**How to complete this task:**
Skipping the images, transcribe each record below as it is.

**Given records:**

*** Block opens ***

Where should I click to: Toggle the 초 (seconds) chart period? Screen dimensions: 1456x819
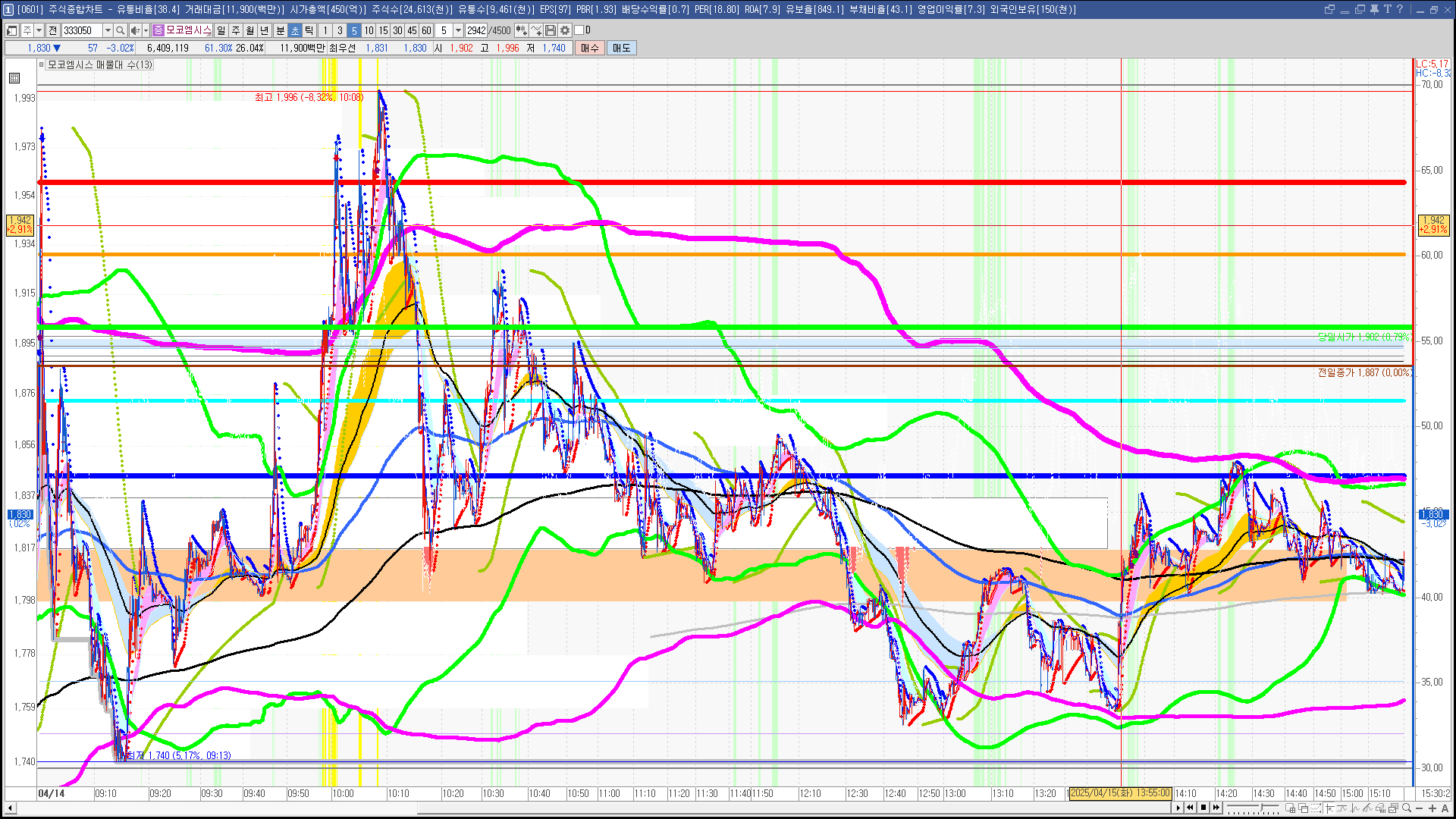point(295,30)
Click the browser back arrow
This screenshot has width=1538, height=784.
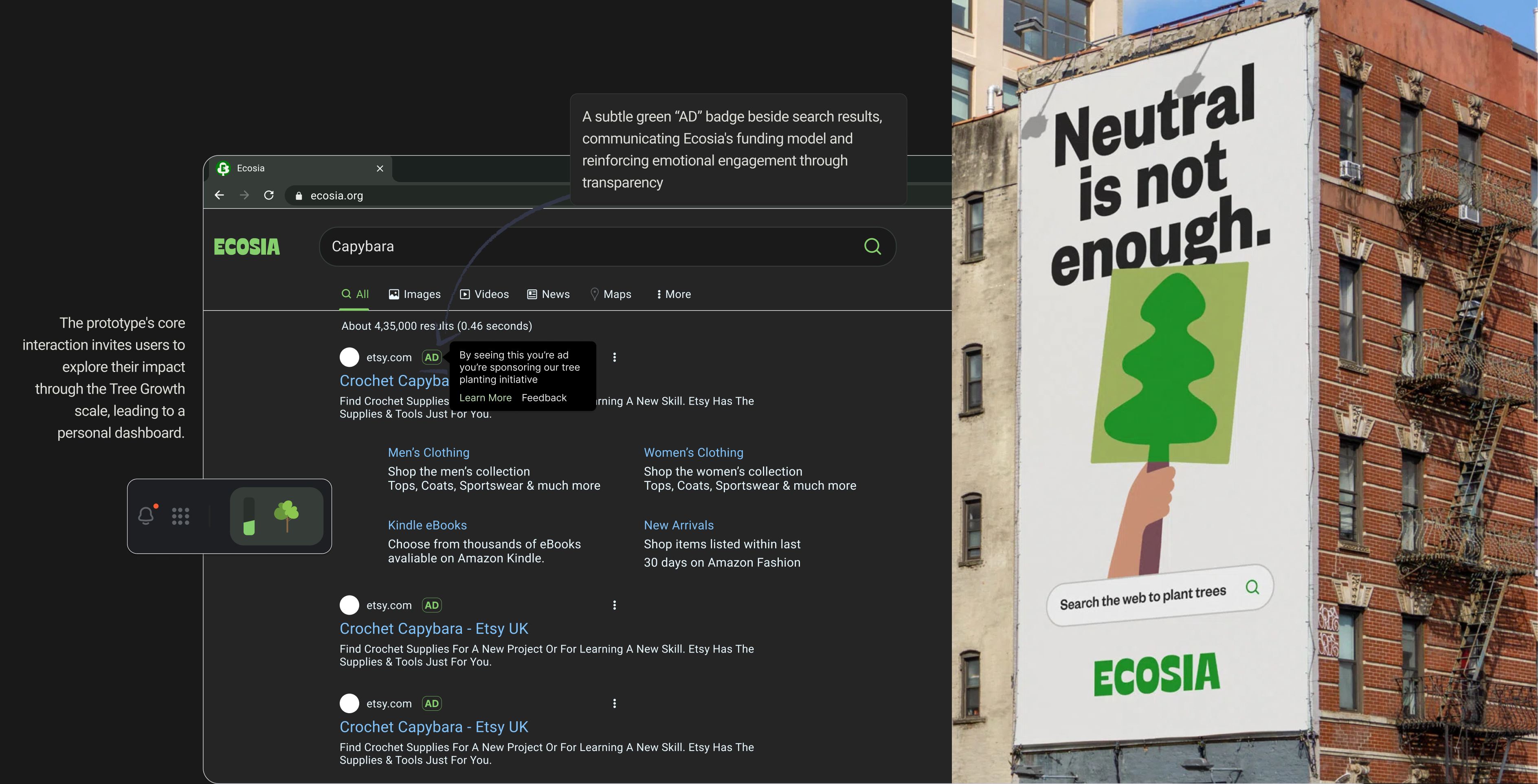tap(219, 195)
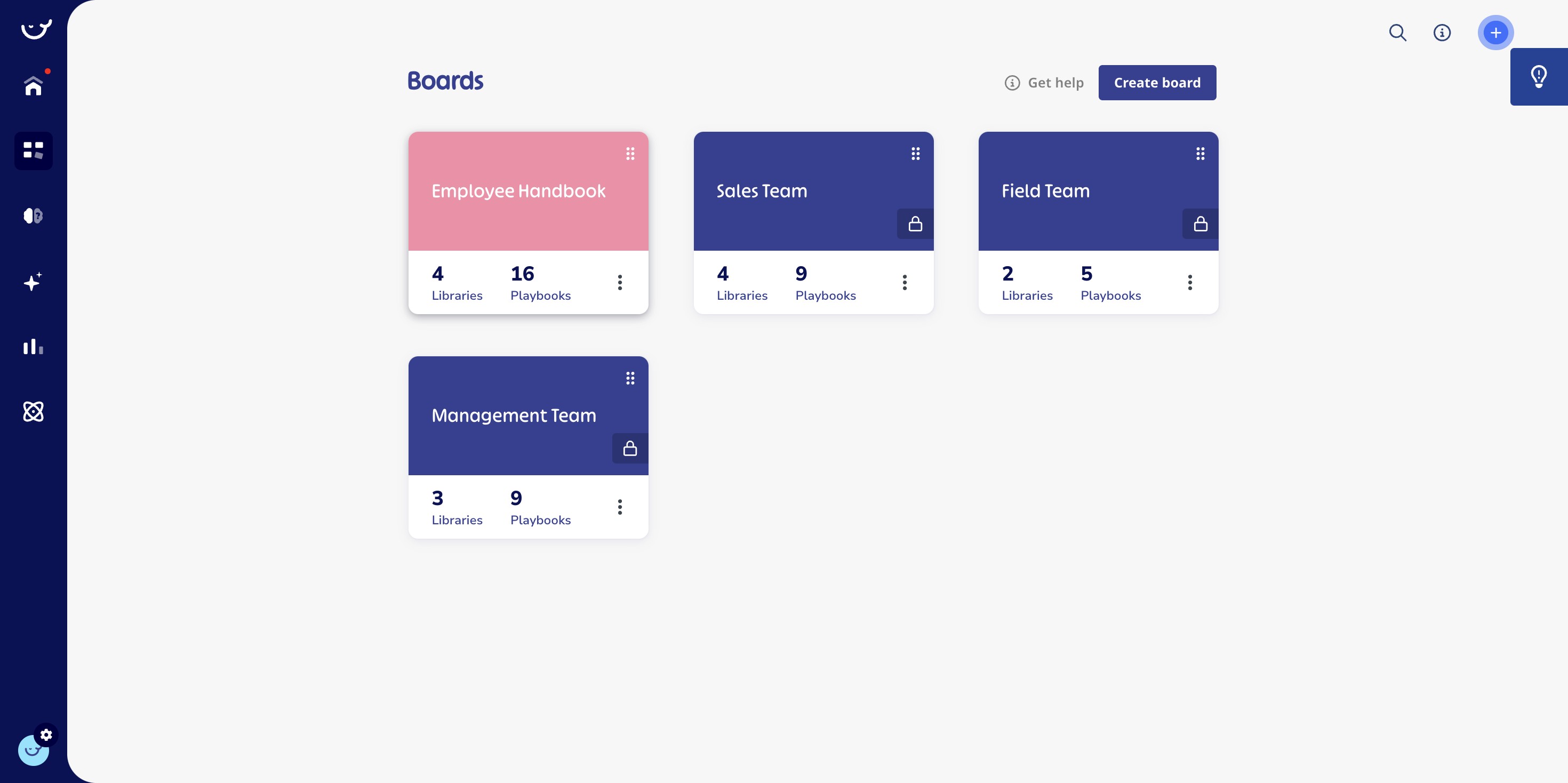Click the lightbulb tips panel icon
The height and width of the screenshot is (783, 1568).
(x=1538, y=77)
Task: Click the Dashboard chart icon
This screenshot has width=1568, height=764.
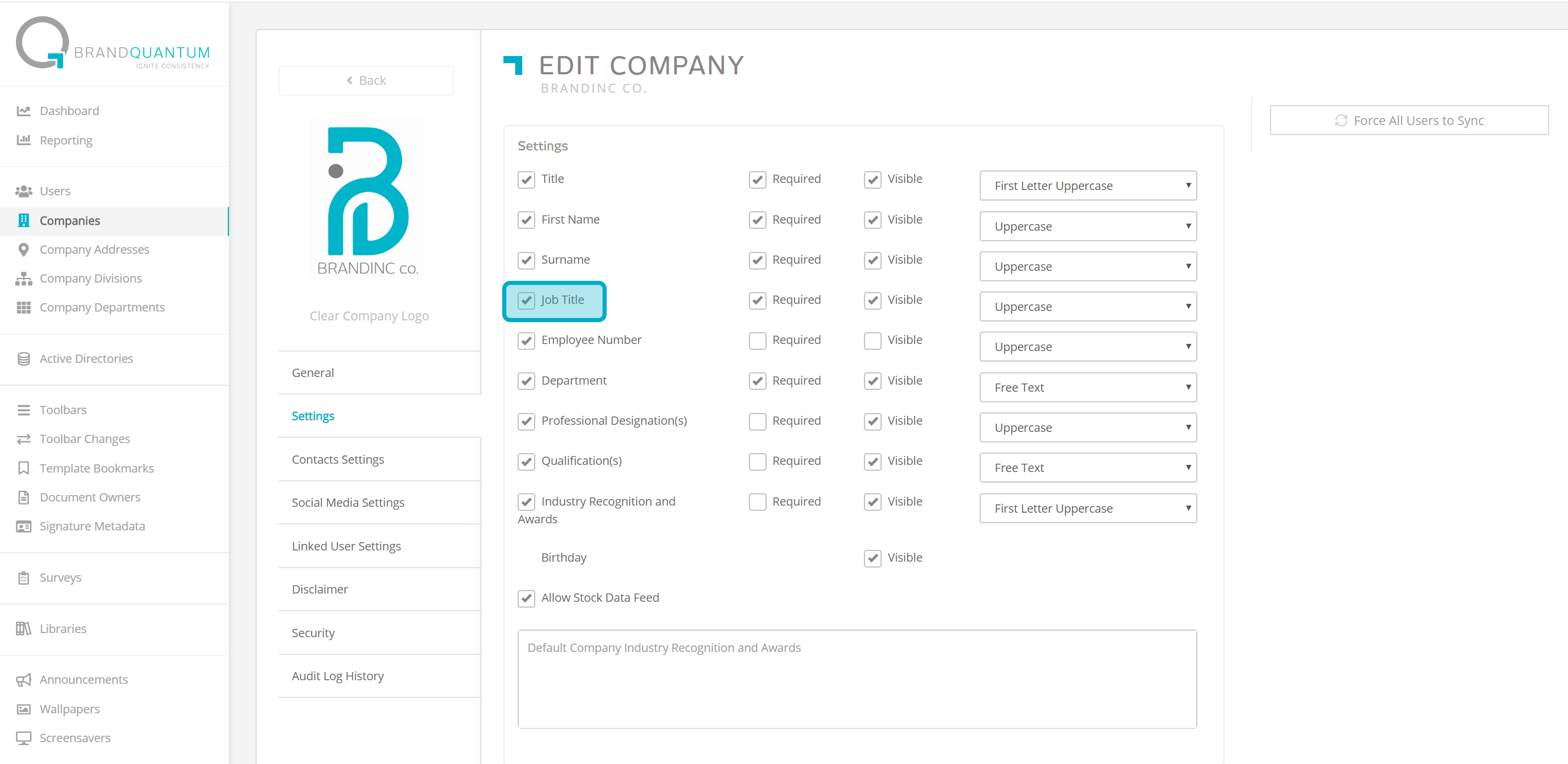Action: [23, 111]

*** Block closes ***

**Written response:**
Where should I click to: Toggle the 초 (seconds) chart period? Screen dimensions: 1456x819
point(295,30)
Click the browser back arrow
This screenshot has width=1538, height=784.
tap(219, 195)
Click the lightbulb tips panel icon
The height and width of the screenshot is (783, 1568).
(x=1538, y=77)
Task: Click the Dashboard chart icon
This screenshot has width=1568, height=764.
Action: [23, 111]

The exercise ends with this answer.